I'm particularly interested in how sound recordings of lung sounds became integrated in medical teaching /research starting in 1950, and impacted sound codification and auscultation techniques.
The project will take note of certain cultural differences across select European medical didactic methods ( British, French, Dutch, German), with consideration also of North American practices.
PhD / Background:
2010, Ph.D. with Félicitations (summa cum laude), Université Paris 3-Sorbonne-Nouvelle, Department of Theater.
- Advisor: Marie-Madeleine Mervant-Roux.
- Ph.D. title: Théâtre et technologies sonores (1870-1910). Une réinvention de la scène, de l’écoute, de la vision. [Theater and Sound Technologies (1870-1910)". A reinvention of the stage, listening and vision].
2004, M.A. New York University, Department of Music, musicology
2001, B.A., magna cum laude, Emory University, Music Performance (clarinet, piano); English Literature
The subject of my Ph.D. was to examine what impact auditory research, sound technologies (such as the phonograph, telephone and théâtrophone), and new listening practices had on French theater at the end of the 19th century, across its many diverse forms and spaces.
It begins with a reconstruction of Paris auditory culture from historical archives, underlying the links between science, culture, and art, in particular the varying ways these technologies and practices literally materialize in the performing arts. I then read different theaters, specific plays and productions, and theatrical models for how new conceptions and practices of sound affect theatrical creation at its core, from classic ‘high’ theaters to avant-garde ones to popular entertainment (examples include: Maurice Maeterlinck, Alfred Jarry, Antonin Antoine, Charles Cros, Sarah Bernhardt).
Analyzing musical content, sound effects, or onstage props are presented but do not compose the main material of study. Instead, traces of this new sound culture are isolated and examined in the conception and creation of theatrical space and its sonic dimensions, in the position and perception of the spectator-auditor, in dramaturgy and form, in acting techniques and voice. At a critical moment of theatre history, referred to as the “invention of the mise en scène” and studied for its relation to new visual techniques and media, my work establishes that the reflection on sound was equally of fundamental importance to this reconceptualization of theater.
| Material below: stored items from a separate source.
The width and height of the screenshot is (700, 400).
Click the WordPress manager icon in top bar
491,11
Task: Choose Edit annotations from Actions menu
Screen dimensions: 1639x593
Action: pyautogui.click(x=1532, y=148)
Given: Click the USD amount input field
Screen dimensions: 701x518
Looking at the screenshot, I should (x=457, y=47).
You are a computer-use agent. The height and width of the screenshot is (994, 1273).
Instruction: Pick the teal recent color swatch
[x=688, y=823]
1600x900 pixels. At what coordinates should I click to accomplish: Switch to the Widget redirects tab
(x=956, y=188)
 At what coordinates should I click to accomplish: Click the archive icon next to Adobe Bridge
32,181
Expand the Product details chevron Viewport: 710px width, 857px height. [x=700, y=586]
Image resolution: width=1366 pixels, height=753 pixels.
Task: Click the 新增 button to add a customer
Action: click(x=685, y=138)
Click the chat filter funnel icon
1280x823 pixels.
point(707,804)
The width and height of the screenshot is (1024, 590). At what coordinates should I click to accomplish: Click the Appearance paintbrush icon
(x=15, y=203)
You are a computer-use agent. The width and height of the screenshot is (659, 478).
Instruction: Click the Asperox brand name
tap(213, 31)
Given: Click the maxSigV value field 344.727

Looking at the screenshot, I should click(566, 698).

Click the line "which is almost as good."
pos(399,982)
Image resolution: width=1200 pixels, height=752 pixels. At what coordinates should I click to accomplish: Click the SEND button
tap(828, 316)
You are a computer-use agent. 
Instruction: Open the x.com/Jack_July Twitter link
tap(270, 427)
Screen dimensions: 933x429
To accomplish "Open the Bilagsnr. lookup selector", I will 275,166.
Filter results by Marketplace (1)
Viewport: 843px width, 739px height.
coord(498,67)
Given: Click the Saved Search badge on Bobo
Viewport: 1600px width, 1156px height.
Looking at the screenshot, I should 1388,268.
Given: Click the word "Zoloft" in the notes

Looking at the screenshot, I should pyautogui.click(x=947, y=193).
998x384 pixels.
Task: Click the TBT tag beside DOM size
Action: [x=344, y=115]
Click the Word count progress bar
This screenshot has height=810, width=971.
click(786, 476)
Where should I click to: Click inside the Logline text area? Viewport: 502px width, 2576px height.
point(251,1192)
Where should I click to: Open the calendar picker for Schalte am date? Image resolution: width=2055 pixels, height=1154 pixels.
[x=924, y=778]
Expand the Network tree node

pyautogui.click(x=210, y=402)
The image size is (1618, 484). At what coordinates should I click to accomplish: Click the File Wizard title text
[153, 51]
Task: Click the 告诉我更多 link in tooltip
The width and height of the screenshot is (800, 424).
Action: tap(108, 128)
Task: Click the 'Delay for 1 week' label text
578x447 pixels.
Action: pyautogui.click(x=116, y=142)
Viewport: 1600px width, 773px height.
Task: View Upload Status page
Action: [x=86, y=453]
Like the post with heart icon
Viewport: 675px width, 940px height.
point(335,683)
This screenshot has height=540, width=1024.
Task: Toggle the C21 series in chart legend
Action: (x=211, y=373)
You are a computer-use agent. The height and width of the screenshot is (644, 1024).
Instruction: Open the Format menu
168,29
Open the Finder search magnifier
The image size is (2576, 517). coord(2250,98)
I am also a founding member and active participant of the international research project Theater sound / Le son du théâtre. Based between two research centers on Intermediality and the Performing Arts in Paris and Montreal, it takes an interdisciplinary, historical and contemporary approach to the audible of theater (1870-present), including sound creation, acoustics, sound theater archives, radio in francophone and anglophone theater worlds through mainly conferences and publications.